TASK GOAL
Please convert everything in the entries below, from the line containing "You are a computer-use agent." down to the line containing "click(x=96, y=98)", into a JSON list of strings with one string per line. Skip blank lines and leave the pictures out.

DATA LINES
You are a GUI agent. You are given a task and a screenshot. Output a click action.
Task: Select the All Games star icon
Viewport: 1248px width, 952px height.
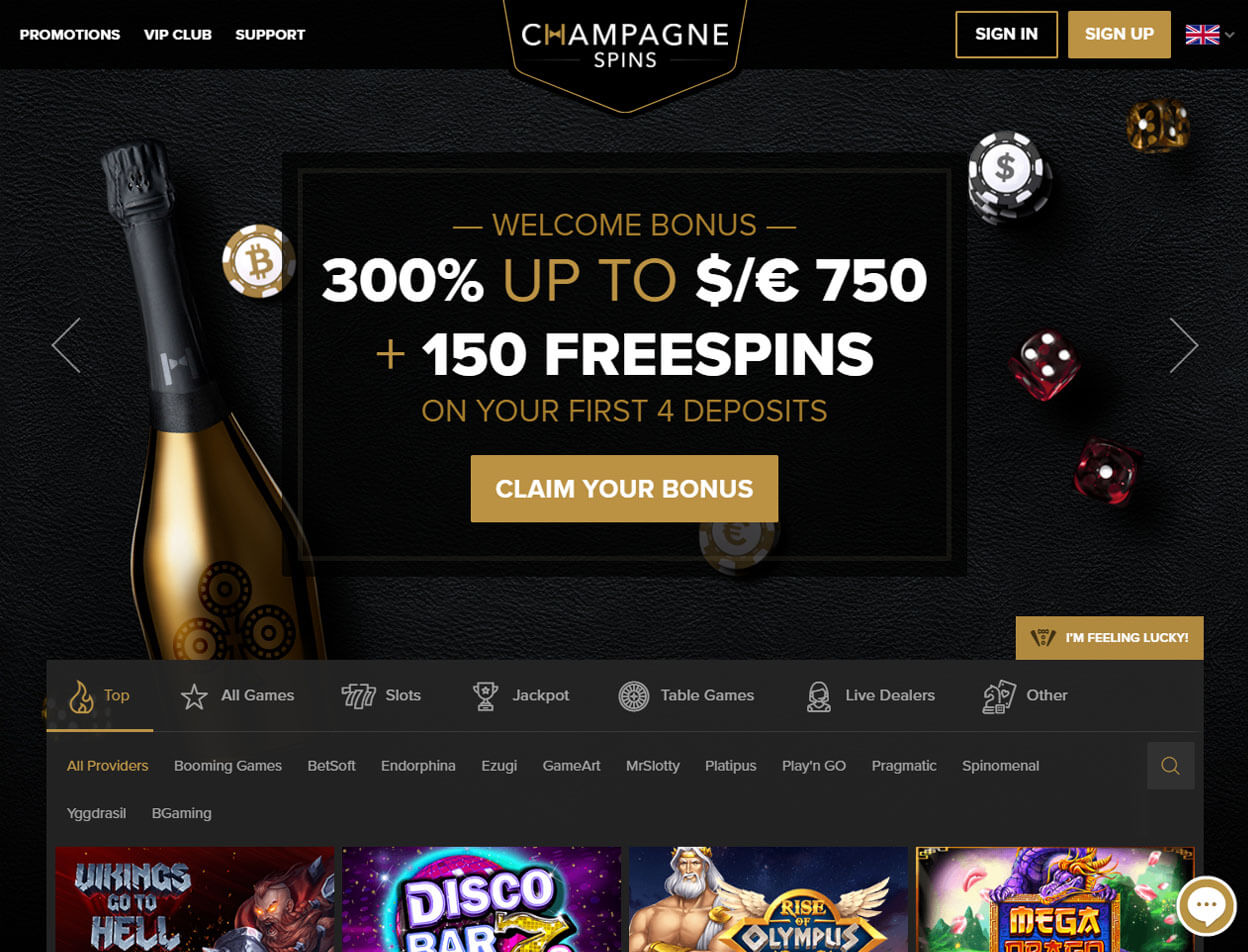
...
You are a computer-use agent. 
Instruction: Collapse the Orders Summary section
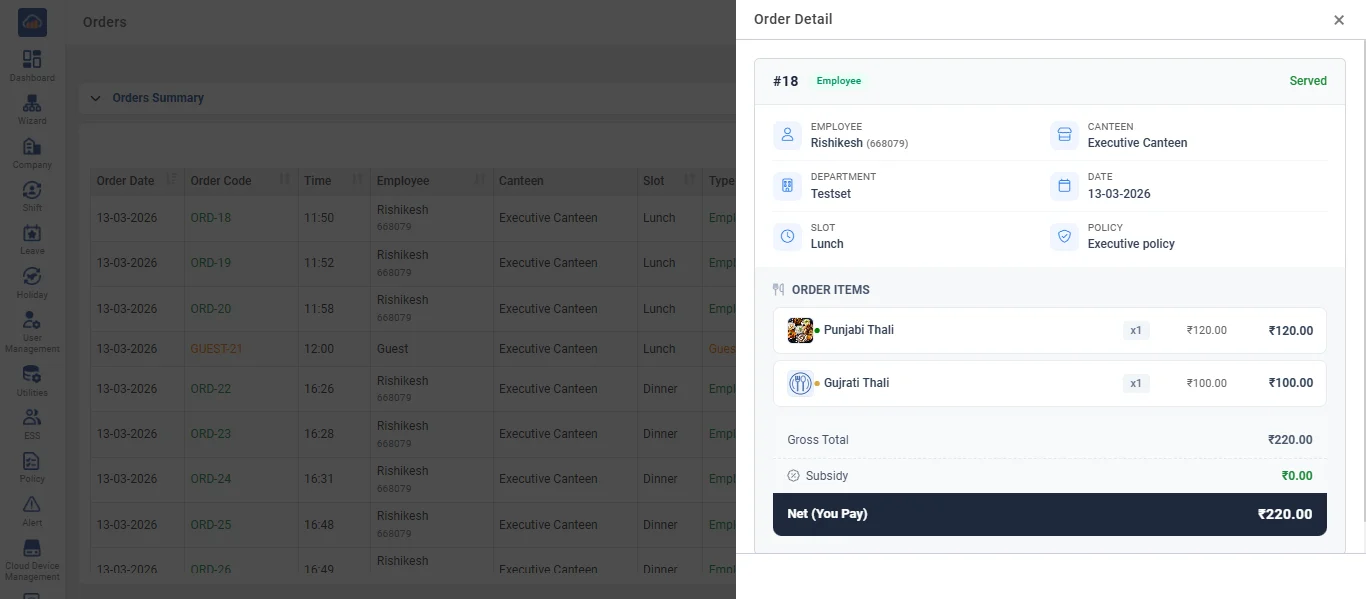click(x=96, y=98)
--
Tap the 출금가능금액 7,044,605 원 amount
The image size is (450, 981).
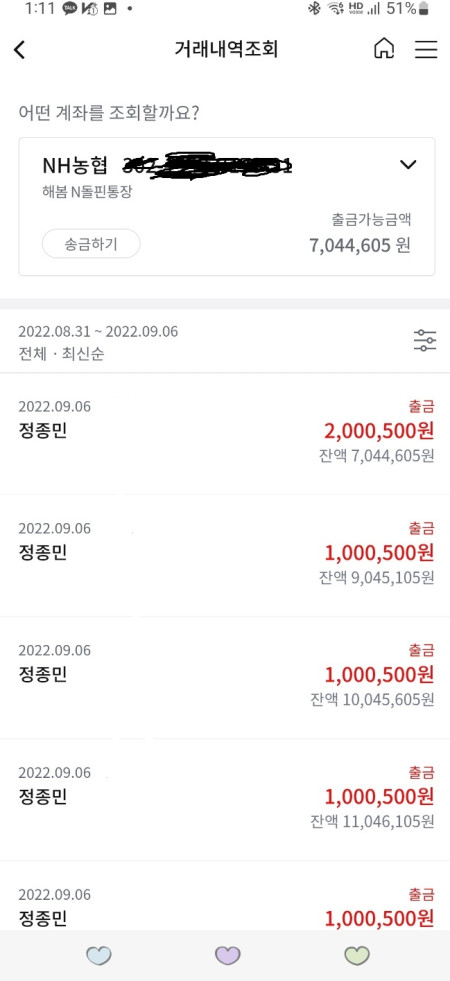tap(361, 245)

TASK OUTPUT
[
  "You are a computer-use agent. ",
  "Instruction: Collapse the Orders Summary section",
  "click(x=96, y=98)"
]